On the Minister's Mind
by Rev. Laine Morgan
If you have listened to many of my lessons, you know that often I will pause and ask you to “take a deep breath.” Typically, I interject that instruction because I suddenly sense that the room is collectively holding their breath, or perhaps breathing very shallow. I can feel it in the room, and it tends to happen when the topic is touching in some way, revealing something heartfelt. I just don’t want you to forget to breathe, to allow it all in.
I seem to hold my breath when the moment seems too big for me to take in. Those moments tend to be full of big emotions. Maybe I am in the presence of someone awe inspiring, or watching a puppy be born and waiting for them to start to wriggle, or witnessing injustice on a large scale, or taking in applause directed my way, or facing someone whose cruelty I cannot fathom. For you see, it doesn’t matter the type of emotion, the intensity is what matters. Intensity takes our breath away.
In addition to emotional intensity on the human level, I have found that experiences of the divine on the spiritual level, also take my breath. My breath escaped me when I first stood on the edge of the Grand Canyon and felt the expanse of beauty before me. It also left during the calm of the eye of Hurricane Milton last year. I can’t breathe when love breaks through barriers of division, or when snow falls peacefully in the night sky. Perfect harmony can stop my breathing too. When I notice God and pay attention, breathing somehow seems unnecessary.

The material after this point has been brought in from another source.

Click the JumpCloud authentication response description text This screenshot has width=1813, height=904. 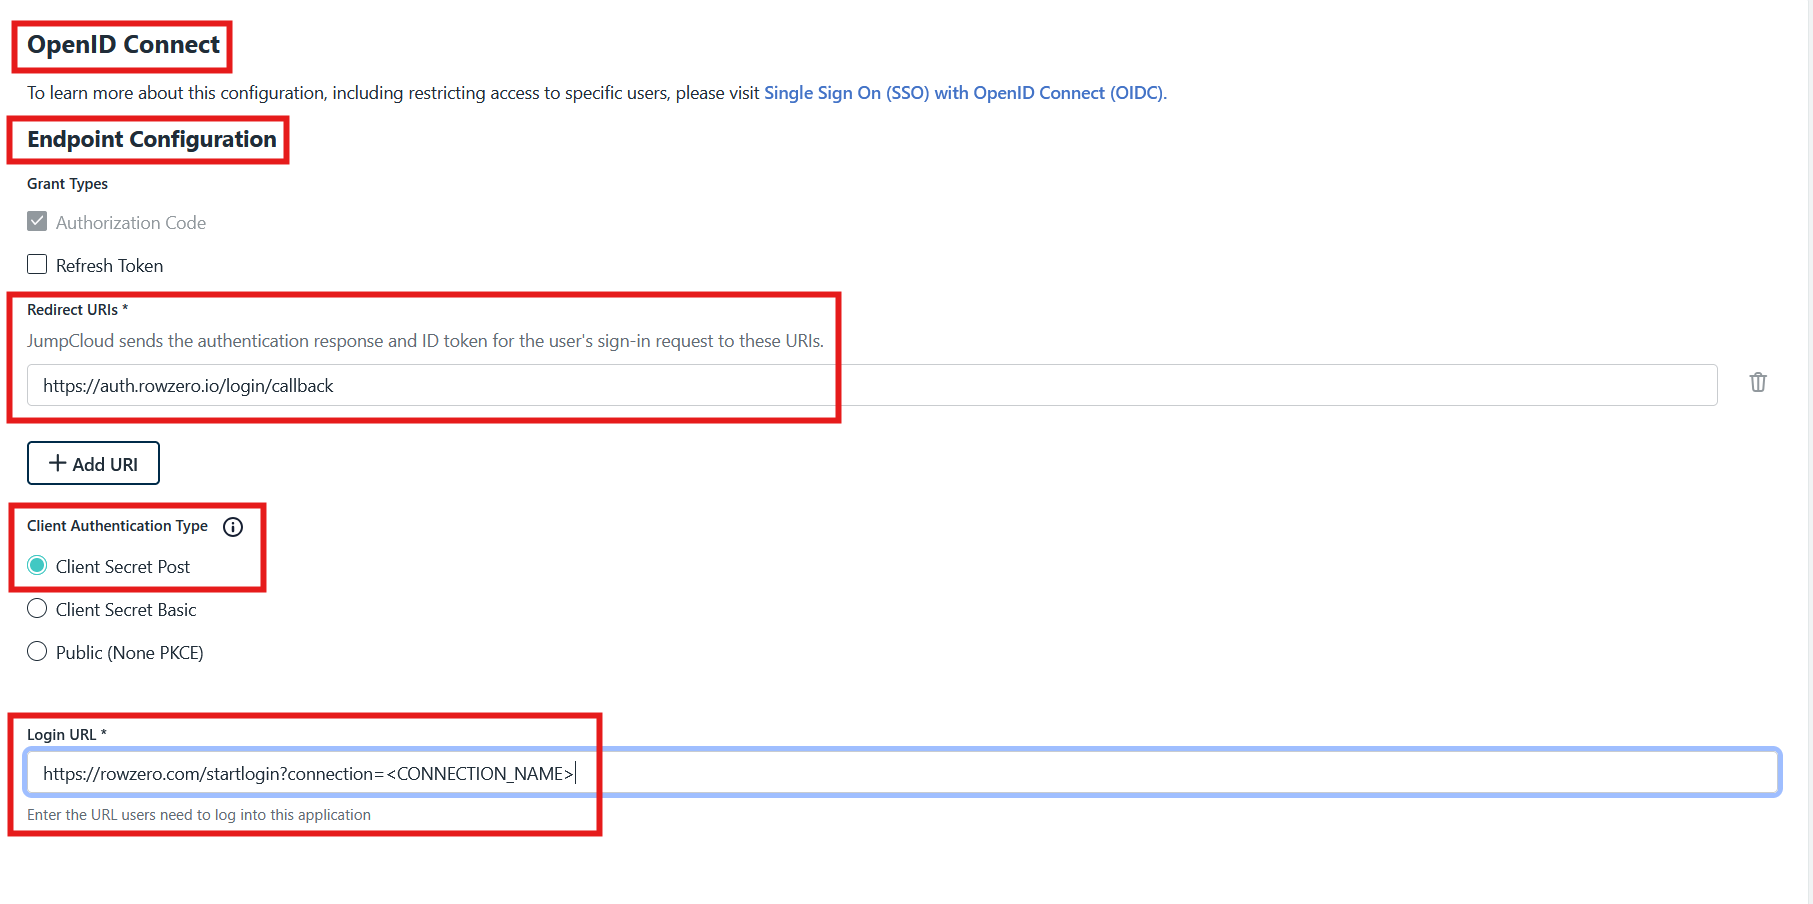pyautogui.click(x=424, y=340)
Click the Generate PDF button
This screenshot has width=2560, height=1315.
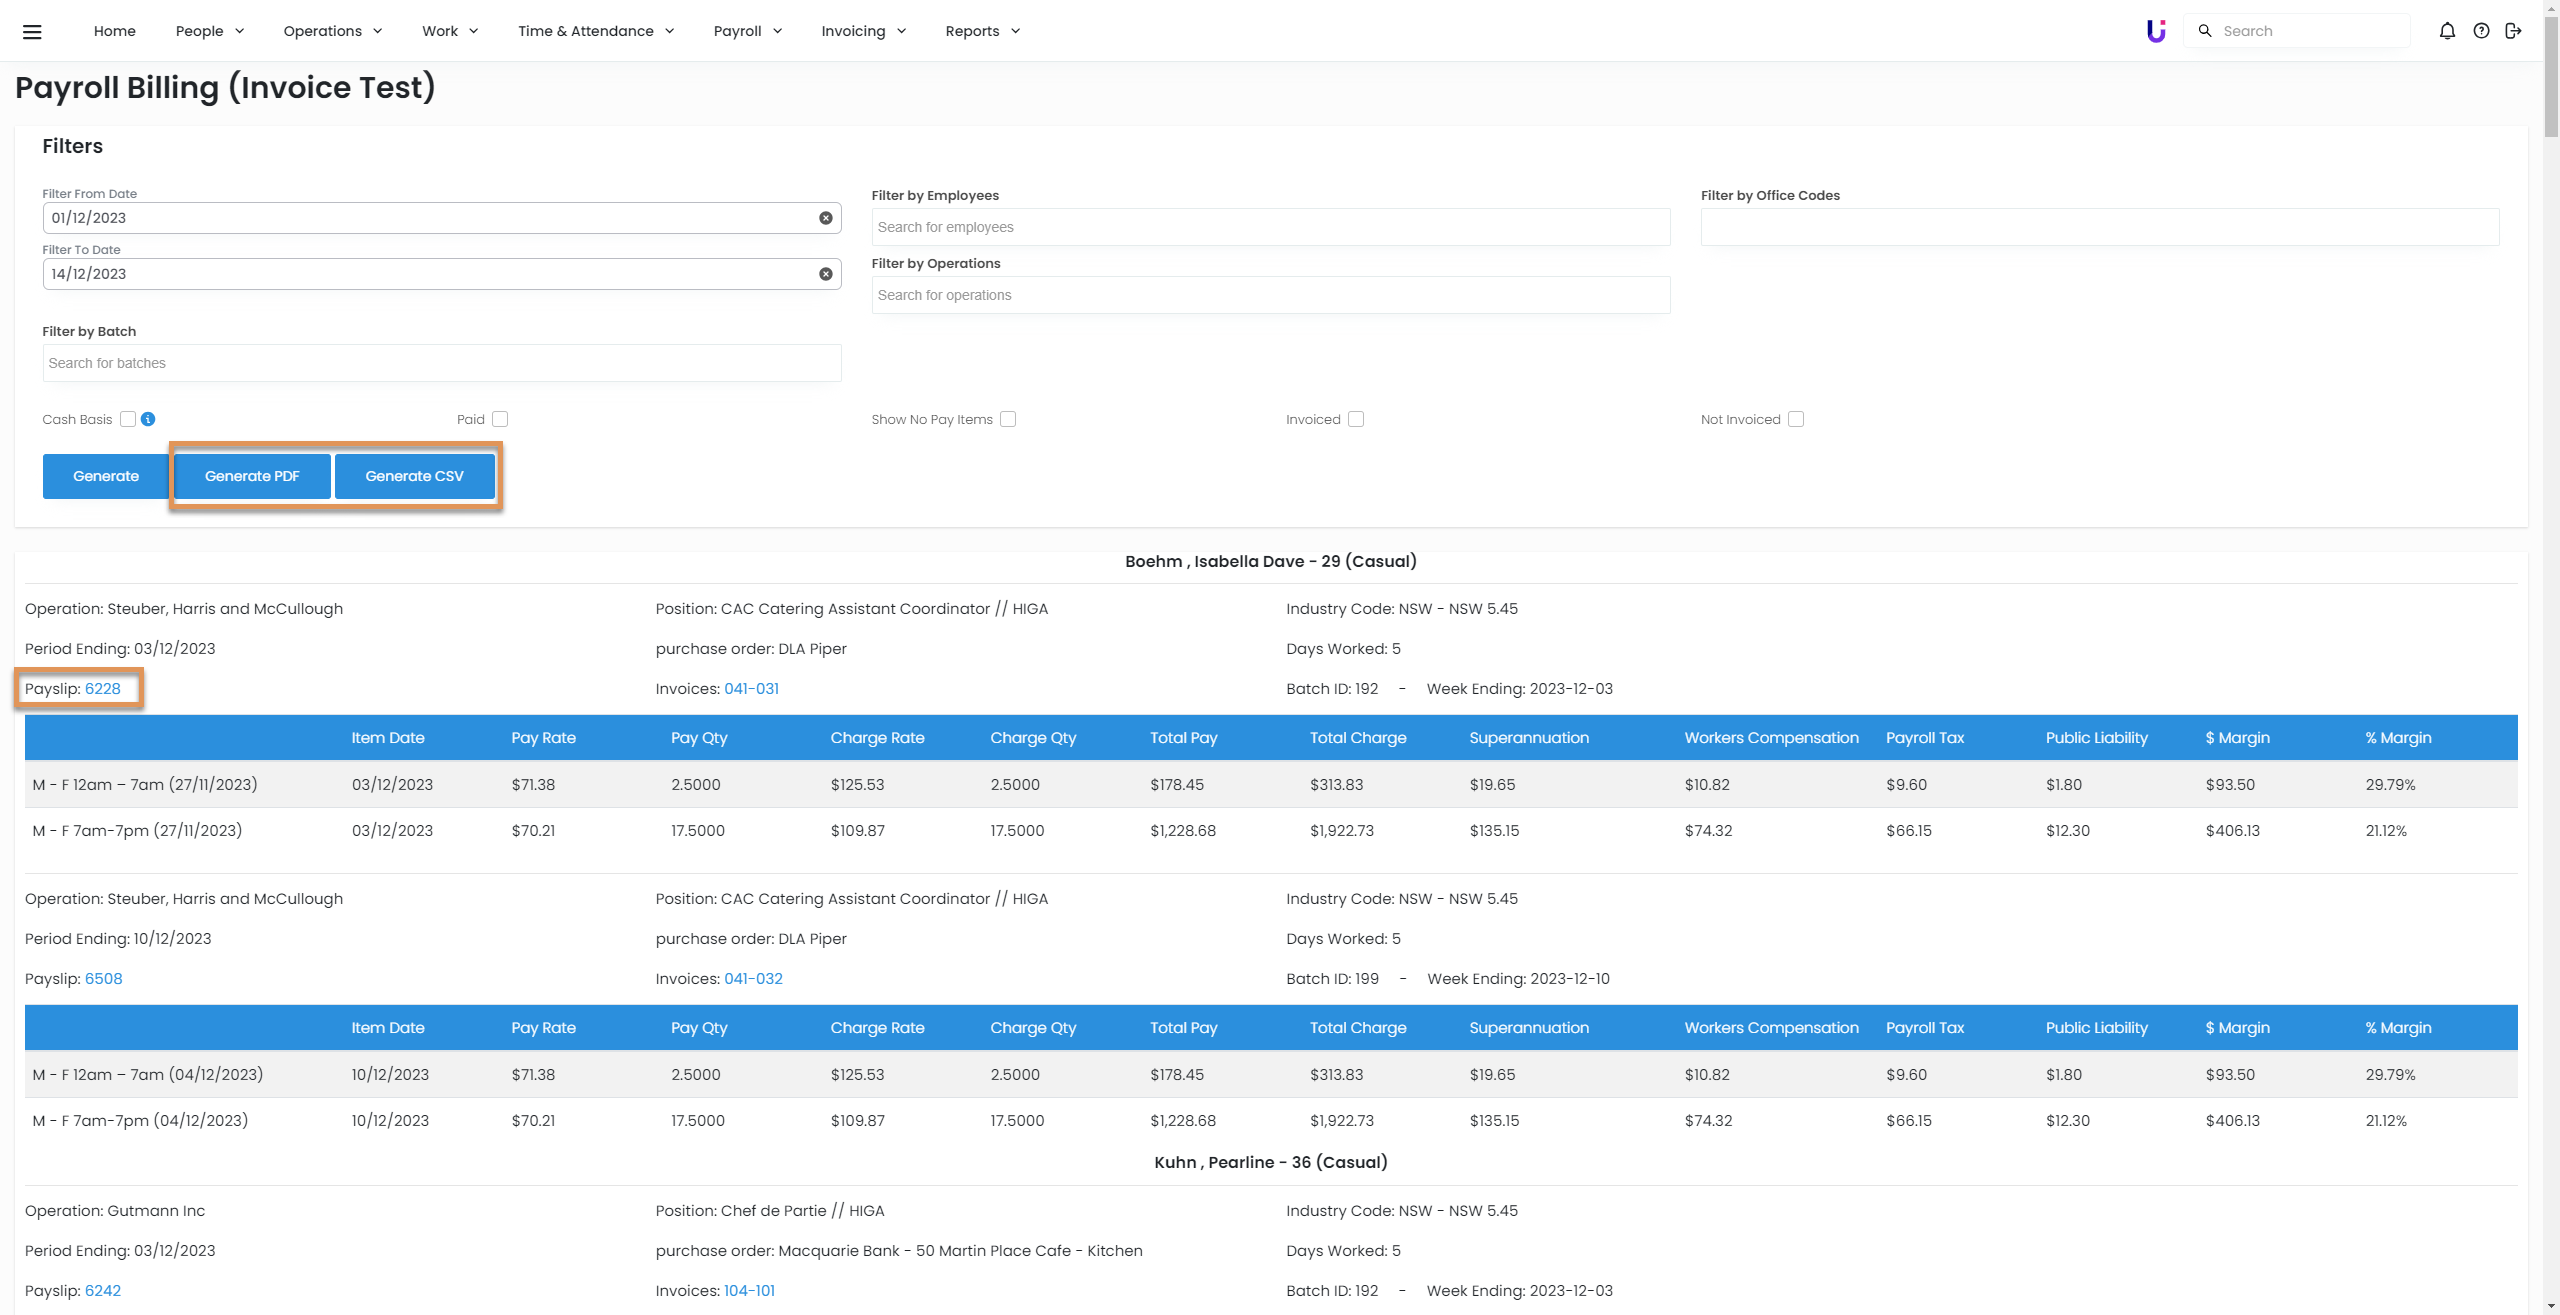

Maybe we don’t get to decide what takes our breath, but we do get to choose where we place our attention and what we personalize enough to do it.
The great spoken word artist and poet, Andrea Gibson, wrote about this when they said –
“and I wonder if Beethoven held his breath
the first time his fingers touched the keys
the same way a soldier holds his breath
the first time his finger clicks the trigger.
We all have different reasons for forgetting to breathe.”
Wow. And, for that matter, much of Andrea Gibson’s writing takes my breath too.
Get familiar with your personal awe-inspiring, deeply emotional, wildly spiritual breathtaking moments. They are what make us feel alive as humans but also connected with God as the souls that we are.